Everyone was caught off guard in a patchwork, disorganized health care system, said Yanow.
New health system
Vincent Massey introduced a scathing critique of the Canadian response to the disease in Parliament in the fall of 1918, which led to the creation of the federal Department of Health, along with the first draft of Canada’s pandemic plan.
That document included “five of the core pillars of a public health response we have today”—ensuring a uniform and coordinated response, issuing warnings, circulating evidence-based information and monitoring the disease while compiling statistics and tracking the pandemic’s pattern of movement across the country, said Yanow.
What is less widely known is that the 1918 pandemic would continue to shape our understanding of influenza throughout the 20th century and into the 21st, she said.
Understanding influenza better
To start with, viruses had not yet been discovered at the time of the outbreak, but by 1931 the influenza virus was identified and could be cultured in a lab. By the 1950s, an animal model was developed to study the disease in a biological setting, said Yanow.
“There was keen interest to recover samples of the virus from people who died in 1918 and try to wake it up and put it in animals,” she said.
On a quest for those live samples, a research team from the University of Iowa under Johan Hulton discovered a grave site in Alaska that held much promise. Preserved in permafrost were the frozen bodies of 78 Spanish flu victims.
The team exhumed the bodies, removed tissue samples from the lungs and returned to the lab. But they failed to revive the virus.
Forty years later, advances in genetic sequencing presented another opportunity to decode the Spanish flu, and an aging Hulton was back on the trail.
"Dr. Hulton had retired but went back to Alaska on his own dime, and from one corpse got a tissue sample he sent to colleagues doing sequencing,” said Yanow.

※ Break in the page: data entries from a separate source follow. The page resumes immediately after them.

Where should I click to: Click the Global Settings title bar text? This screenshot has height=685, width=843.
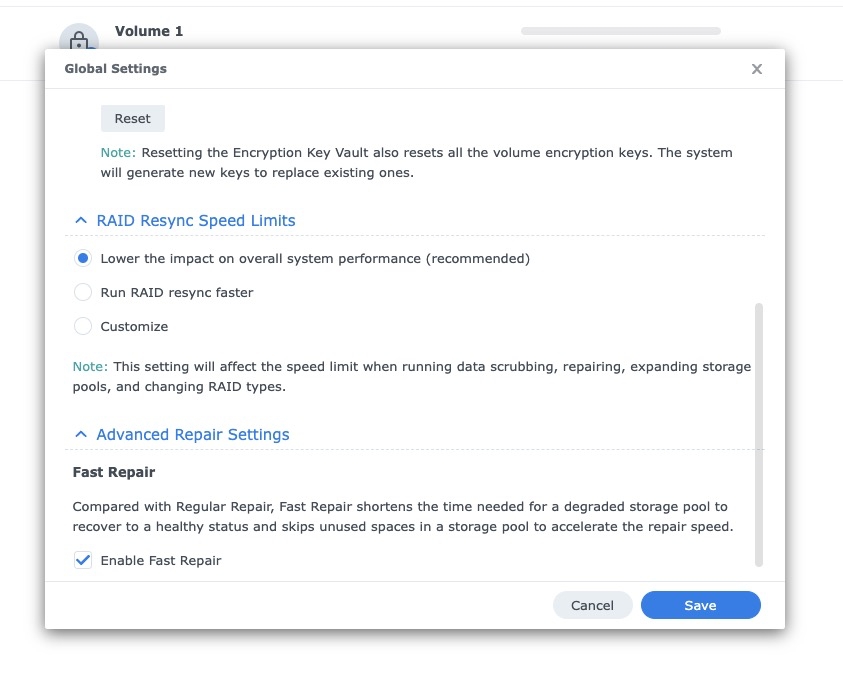pos(116,69)
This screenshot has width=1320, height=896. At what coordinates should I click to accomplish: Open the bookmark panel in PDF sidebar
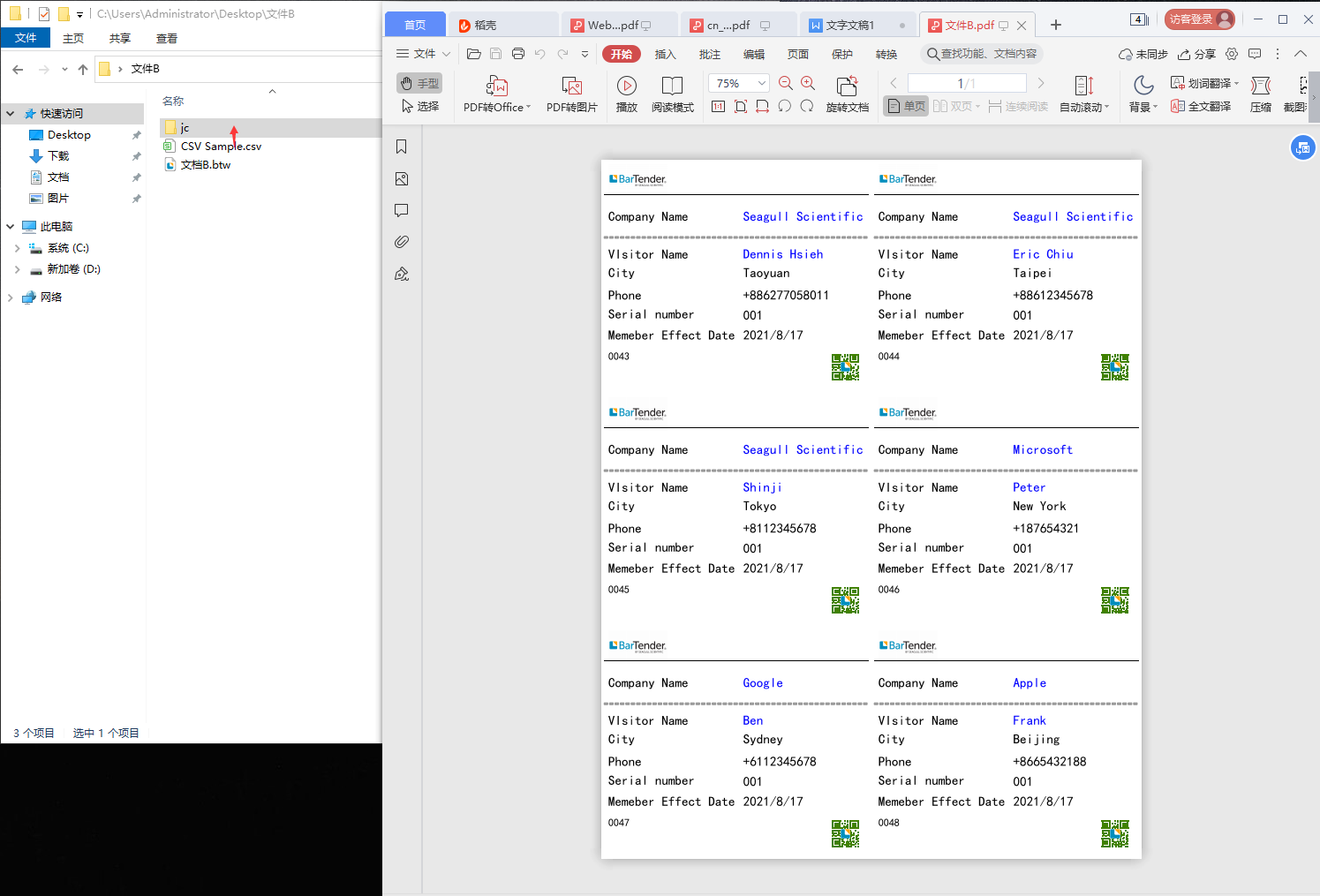coord(402,147)
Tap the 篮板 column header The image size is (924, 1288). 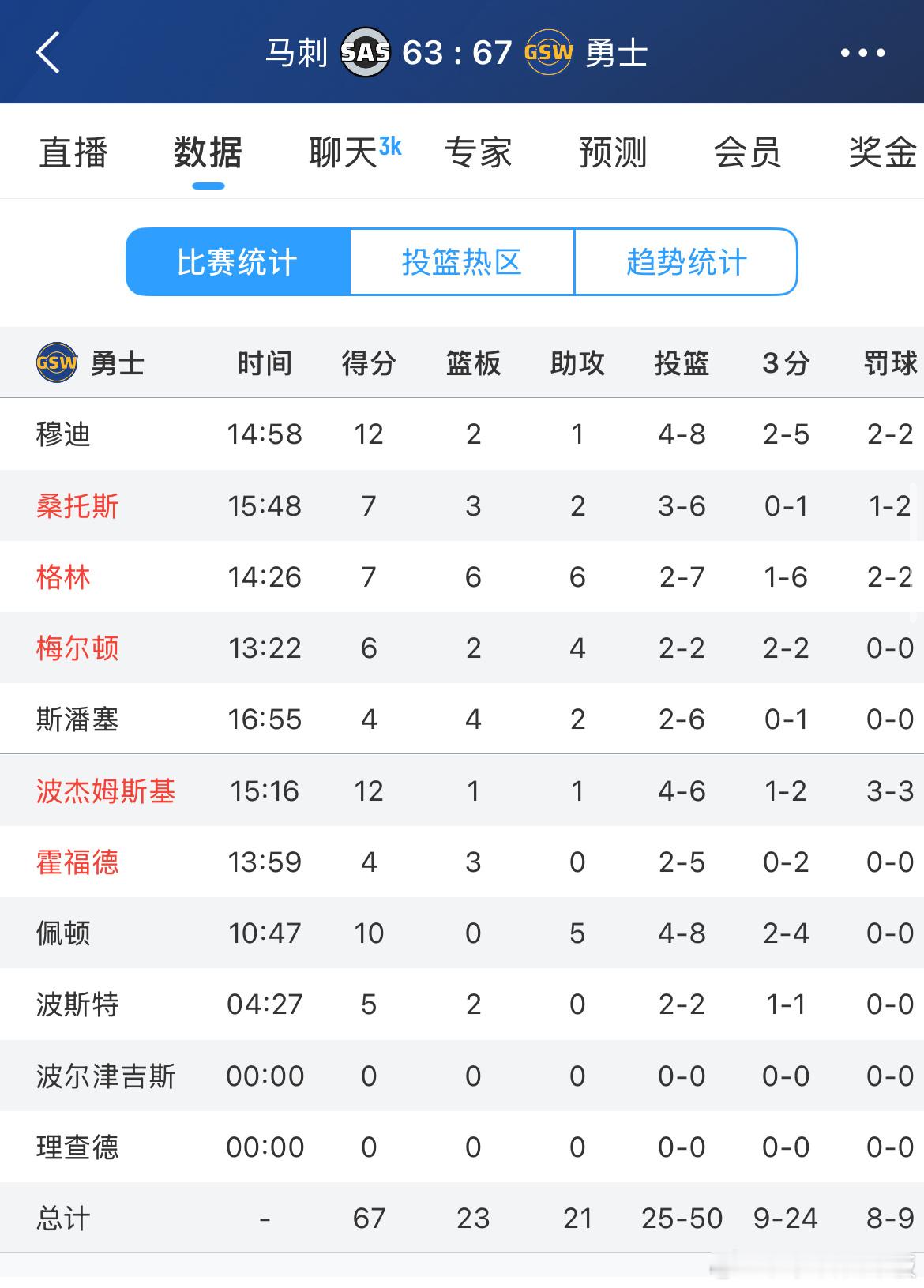[473, 363]
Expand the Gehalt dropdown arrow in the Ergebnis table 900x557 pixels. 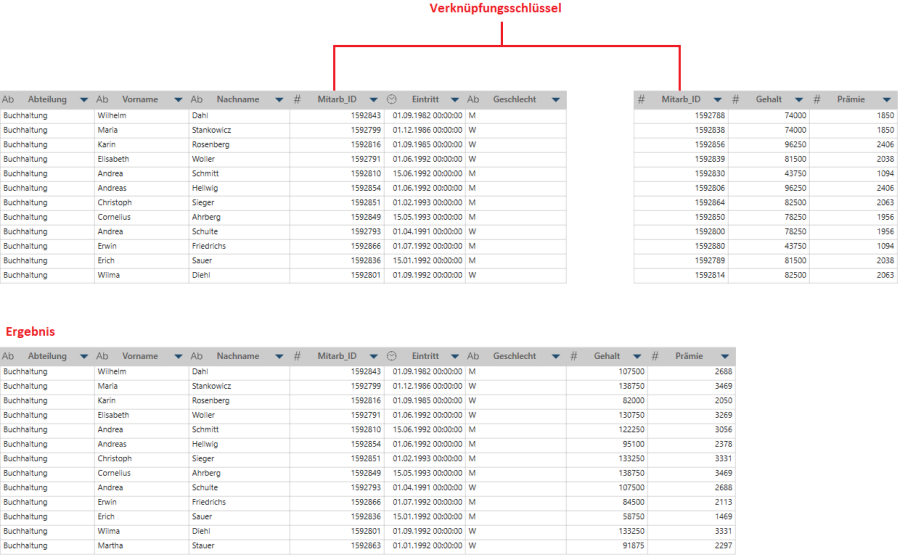click(x=637, y=356)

"Now scientists didn't need to wake up the virus and have it grow; they just needed to get a bit of its genetic information to run through a sequencer,” said Yanow. “They just needed it to be intact."
By 2005 scientists had sequenced the 1918 influenza, realizing it was an H1N1 strain, an ancestor of the H1N1 flu that emerged globally in 2009. Understanding its genetic code allowed scientists to develop a vaccine for the 2009 strain within four months and to come up with better diagnostics for influenza in general.
But along with these modern scientific advances, the public response in 2009 included “tried and true” measures first devised in 1918, said Yanow, such as limiting public exposure, school closures, and promoting hand washing and hygiene.
Does all of this mean we are ready for the next big pandemic? Not necessarily, said Yanow, as it could stem from a quickly evolving pathogen that evades attempts to create a vaccine, or from an entirely new origin.
Or it may come from a part of the world that is less able to respond to an outbreak according to the protocols of 1918.
“If we don't understand the diversity in the pathogens, we won't be prepared for something new that comes our way,” said Yanow, arguing that coordinated, well-funded research into pathogens across the globe is necessary to stop a pandemic.
"Often it's in the weaker health systems where a pathogen can gain a foothold, go unnoticed and, with globalization, can spread around the world in a matter of days, possibly with one flight on an airplane," she said.
The next outbreak may also cross over from another species, one in which we haven’t yet encountered a disease connection.
“We can't focus only on what's happening in the human population,” said Yanow. “Our interaction with the world is growing, whether in the food chain or how we interact with the environment, so we need to undertake an approach that considers all three—animal, human and the environment."